Science in Exchange for Art and Irrationalism?

More than ever before, the flow of knowledge around the world in the long nineteenth century was a one-way street. Western natural science devalued the stock of knowledge about nature in other regions, with the result that there was little or no interest in even Chinese or Indian medicine and pharmacology—which has since been rediscovered in the West and is becoming increasingly influential over the last half century or so. All that traveled in an east-west direction was aesthetic and religious impulses. The knowledge involved here did not have transcultural validity underpinned by verifiable research procedures and scientific criticism. Rather, it offered Asian, and later African, responses to the Western quest for spirituality and new sources of artistic inspiration. Indians, Chinese, Japanese, and inhabitants of Benin in West Africa (where a British “punitive” expedition in 1897 hauled off a fortune in ivory and bronze objects highly valued in Europe) did not propagate their culture in the West. Western artists and philosophers themselves went in quest of the unfamiliar and adjusted what they found to their requirements.
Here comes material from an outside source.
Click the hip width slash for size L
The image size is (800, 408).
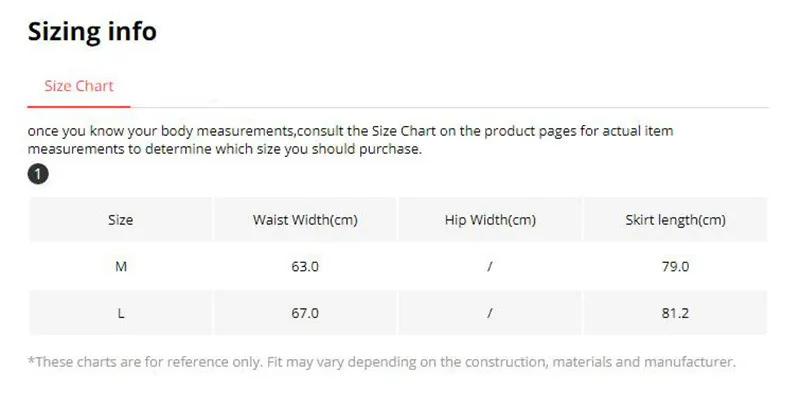(x=490, y=313)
Romantic poets and thinkers, such as Friedrich Wilhelm Joseph Schelling or Friedrich Creuzer, became excited about Eastern mysteries, and for a few decades the ancient Sanskrit literature, translated into European languages since the 1780s, aroused much interest among intellectuals in the West. Recent translations of the classical books of Hinduism fascinated Arthur Schopenhauer, while Ralph Waldo Emerson, the leading North American philosopher of his time, delved deeply into Indian religious thought, criticized the absolute claims of Christianity and Enlightenment rationalism, and advocated a spiritual rapprochement between East and West.